Hands up whoever has heard of the Red Queen’s Race?  That was the athletic event in Wonderland where the participants had to run very hard to stay exactly where they were.  I’m becoming convinced that we’re entering in to that sort of event in the online marketing and PR world – and probably beyond as well.  And it worries me.

The article that sparked this off is here – nothing major, really, but it did get me thinking.  Does anyone ever give any online or software technique any realistic time to show whether it can deliver the goods anymore?  Or is it all a case of ‘MTV Attention Span’?  Does everything have to prove itself within a 30 second elevator pitch?  If something does the job, does it effectively and meets whatever targets are set for it, why do so many people jump ship as soon as the ‘next, next thing’ comes along? 

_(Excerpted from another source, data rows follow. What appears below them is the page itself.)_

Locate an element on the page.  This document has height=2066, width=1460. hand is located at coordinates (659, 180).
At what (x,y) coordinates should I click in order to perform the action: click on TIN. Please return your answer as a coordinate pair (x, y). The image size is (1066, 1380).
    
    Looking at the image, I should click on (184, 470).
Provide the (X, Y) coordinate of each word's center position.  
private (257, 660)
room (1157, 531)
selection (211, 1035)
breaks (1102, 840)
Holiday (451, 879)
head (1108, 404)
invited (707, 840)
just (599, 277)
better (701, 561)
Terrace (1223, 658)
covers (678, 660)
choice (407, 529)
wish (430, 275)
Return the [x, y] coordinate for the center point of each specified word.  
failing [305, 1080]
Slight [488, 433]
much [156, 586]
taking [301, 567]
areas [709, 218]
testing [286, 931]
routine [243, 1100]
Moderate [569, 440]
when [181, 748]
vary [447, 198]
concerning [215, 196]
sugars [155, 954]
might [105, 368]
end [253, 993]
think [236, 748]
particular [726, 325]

There seems to be no scope today for a technique or technology to get time to prove itself.  Of course, there are going to be some advances that are just so awesomely great that it’s obvious even to a relative techo-Luddite like me that they’re worth using immediately, but for other things, how can you know whether you can get more out of an upgrade when you probably haven’t even measured the value of your current process?  If you’re using online tools like Facebook, Twitter, Search Engine Optimisation to market your business, then do you actually know how much business comes to your site via these various channels?  Because if you don’t then simply changing techniques to fit with the current ‘fad’ is likely to be a waste of time; you simply don’t know whether the new tool is worse or better than the old one!

Impatience with results from all online marketing methods has always been an issue; people still seem to think that making quick money is posisble on the Internet; I’m afraid the only way to do that is probably to sell people on the Internet ‘Get Rich Quick’ schemes!  But flicking from one technique to another and then to another without giving time for them to work or even knowing whether they ARE working is pointless.

So…my advice?

Well, bearing in mind that I am certainly NOT a marketing expert and not a millionaire, all I can say is apply good, sound, marketing techniques, such as:

  1. Measure your traffic to your site or business before you start, using a metric that matters – whether that’s page impressions, money earned, downloads made, whatever suits your business.
  2. Introduce new marketing channels in such a way that business from them is identifiable.
  3. If your business is cyclical in any way, let new techniques run for at least a fair part of that cycle.
  4. When you have your baseline, make changes to the channels one at a time and measure any effects based on those changes.

Just remember the old adage that you cannot manage what you can’t measure; just because the technology changes doesn’t mean that common sense approaches to marketing should change as well.